May 14, 2024 • 9:44 am CDT
by Sasin Tipchai
(Vax-Before-Travel News)

A vaccine candidate for control of the cytomegalovirus (“CMV”) in patients undergoing liver transplantation dosed its initial patient in a multi-center, placebo-controlled, randomized Phase 2 clinical study.

Initially developed by the City of Hope, Triplex was exclusively licensed to Helocyte.

Triplex is a universal (non-HLA-restricted) recombinant Modified Vaccinia Ankara viral vector vaccine engineered to induce a robust and durable virus-specific T cell response to three immuno-dominant proteins [UL83 (pp65), UL123 (IE1), UL122 (IE2)] linked to CMV complications in the post-transplant setting.

The trial is funded by a grant from the U.S.S NIH’s National Institute of Allergy and Infectious Diseases to the University of Washington Seattle. This grant has provided $9 million to date, with an estimated additional $12 million over the next four years in support of the Phase 2 clinical trial.

Ajit Limaye, M.D., Professor of Medicine and Director of the Solid Organ Transplant Infectious Disease Program at the University of Washington and Principal Investigator of the “CMV vaccine in Orthotopic Liver Transplant” trial, said in a press release on May 14, 2024, “There remains a significant unmet medical need to develop new therapies that can reduce the frequency and severity of CMV events in the organ transplant setting, where CMV continues to present life-threatening complications that directly impact patient outcomes and survival.”

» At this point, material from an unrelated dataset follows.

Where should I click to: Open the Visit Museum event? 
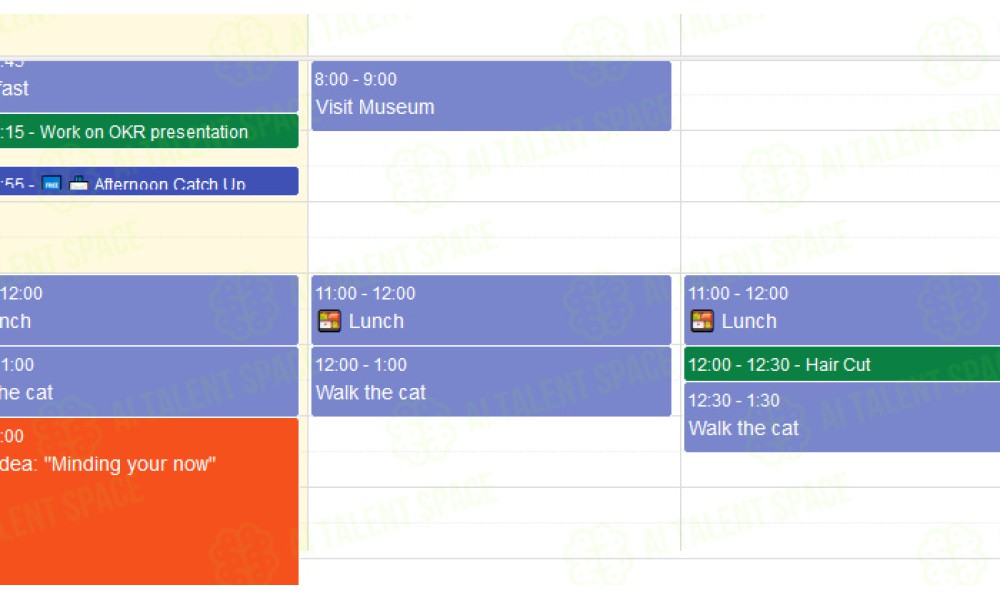pyautogui.click(x=491, y=96)
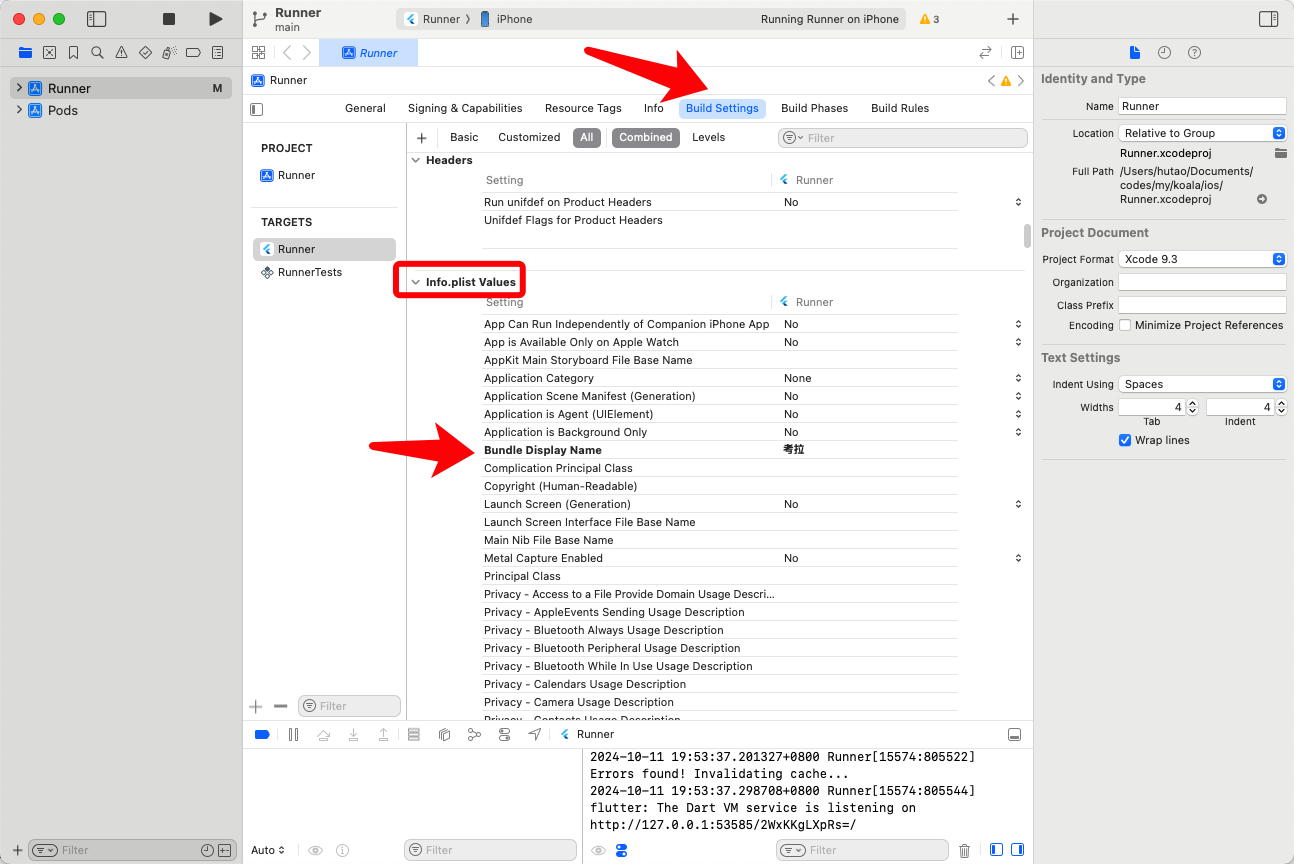Click the Run (play) button in toolbar
This screenshot has height=864, width=1294.
(x=215, y=19)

According to the U.S. CDC, CMV is a common virus for people of all ages.

In the U.S., nearly one in three children is already infected with CMV by age five. About 1 out of 200 babies are born with congenital CMV.

And over half of adults have been infected with CMV by age 40.

Once CMV is in a person’s body, it stays there for life and can reactivate. According to the CDC, most people with CMV infection have no symptoms and aren’t aware that they have been infected.

Helocyte is a clinical-stage company developing novel immunotherapies to prevent and treat cancer and infectious diseases, including CMV and HIV.